Declara el salmista: “Cuando volvamos a abrir los ojos, nos encontraremos con una nueva Tierra y un nuevo cielo. Caminaremos por una planicie infinita y entenderemos que hay esperanza para los creyentes. Estarán sentados junto a los hijos de los Cielos. Ese será el gran triunfo. Habían sido pacientes en el infortunio, y lo que quedaba de perversión en sus corazones fue lavado hasta hacerles dignos de formar parte de tan sublime asamblea.”
Cuando estudiamos un fenómeno cualquiera, en seguida surgen las causas aparentes que lo han producido. Y estas causas, infinidad de ellas, se abren como un abanico, ofreciéndonos multitud de opciones interpretativas. No sabemos con qué escenario quedarnos y el asunto, por lo general, se vuelve reiterativo. Y cada vez que nos acercamos a este fenómeno, elegimos una causa diferente.
Mas la mejor opción es siempre dirigirnos a la causa primera, la que realmente produjo ese fenómeno o ese acontecimiento. Podemos tomar como ejemplo de lo que acabamos de decir el caso de Siria. Cientos de analistas se esfuerzan por comprender qué ha pasado en ese país en las últimas 4 décadas, y especialmente durante la última crisis de 2011. E inmediatamente que asumimos esta tarea, empiezan a aparecer las causas aparentes. Es posible que Bashar se encontrase al asumir la presidencia del país con una herencia política y económica difícil de adaptar a las exigencias de una sociedad que estaba ya inmersa en las corrientes democráticas y tecnológicas que llegaban de Occidente.

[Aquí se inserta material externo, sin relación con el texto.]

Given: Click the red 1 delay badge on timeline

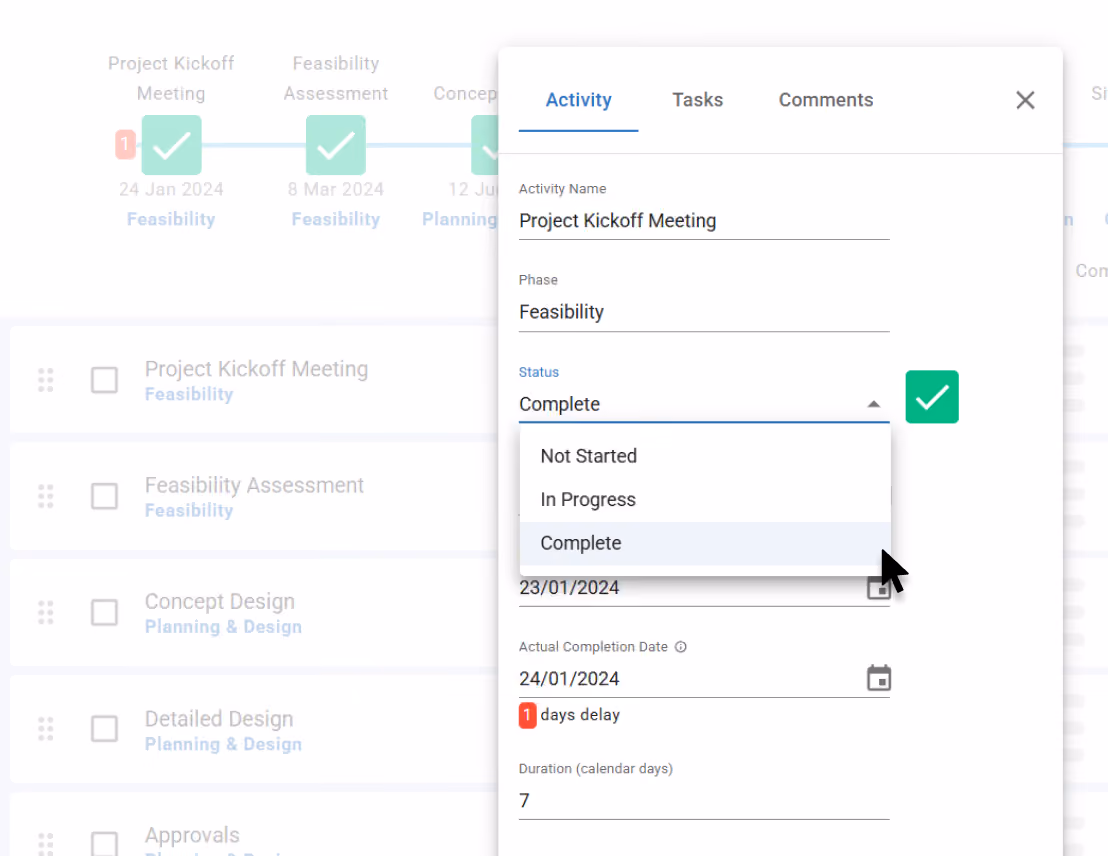Looking at the screenshot, I should pos(125,144).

O quizás fue capaz de asumir con éxito ese reto, pero se acercó peligrosamente a Irán, lo que -a su vez- significaba un apoyo casi incondicional a Hizbulá. Podemos ver, asimismo, el declive de su gobierno en la guerra de 2006 entre Israel y Hizbulá. Occidente vio con preocupación cómo el presidente Bashar apoyaba al grupo chía, separándose así de la posición de los países árabes del Golfo. Mas también es posible que su único crimen fuera el de ser alauita -algo que la aristocracia sunní damascena nunca le perdonó, como no se lo perdonó a su padre, Hafiz al-Asad.

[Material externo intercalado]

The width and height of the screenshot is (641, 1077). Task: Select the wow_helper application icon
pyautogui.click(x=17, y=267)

Podríamos seguir proyectando otros escenarios, pues las causas aparentes no terminan aquí. Sin embargo, si volvemos nuestra atención a un escenario mucho más amplio, total, un escenario que comprenda la creación entera con sus tiempos, sus fases… entonces es posible que comprendamos el caso de Siria como el resultado inevitable de un sistema predeterminado siguiendo un patrón dado. Este patrón se podría resumir en una simple fórmula -todo lo que tiene un principio, tiene un fin. Y ese fin conlleva pérdida, degradación. Esta plantilla, esta fórmula, la podemos superponer sobre el hombre, la humanidad y el universo, y los tres van montados sobre el devenir histórico. El hombre pasa sus primeras fases lleno de vigor, de una gran agilidad cognitiva. Mas todo eso se va perdiendo y degradando conforme, fase a fase, se dirige a su fin, a su muerte -pérdida de memoria, rigidez, debilidad…
Y lo mismo podemos decir de la humanidad. Vemos cómo esta humanidad de hoy está enferma, debilitada, sin referencias. Ha perdido su conexión con el Creador y ello le ha arrojado a una orfandad que le deprime y angustia. Estos síntomas hacen que el universo haya perdido su razón de ser, pues fue creado para que los creyentes comprendiesen y realizasen obras que los llevasen al Jardín. Es inadmisible un universo sin creyentes; un universo en el que la humanidad, negligente, se olvida, se desentiende de la trama existencial. Estamos muy cerca de llegar a esa situación, en la que el grano se separará totalmente de la paja, lo cual querrá decir que el tiempo de la siega se ha terminado.
Siria también tiene que degradarse. Su gente, como ya lo ha hecho la gente de otras naciones, irá cambiando Ájira por Dunia -el Jardín de las Delicias por un engañoso bienestar terrenal. Es necesario que eso ocurra. La vejez, la ancianidad, se imponen a la juventud.
Mas los analistas se olvidan de esta causa primera y siguen analizando las causas aparentes, mientras a lo lejos ya se escucha el mugido del becerro de oro.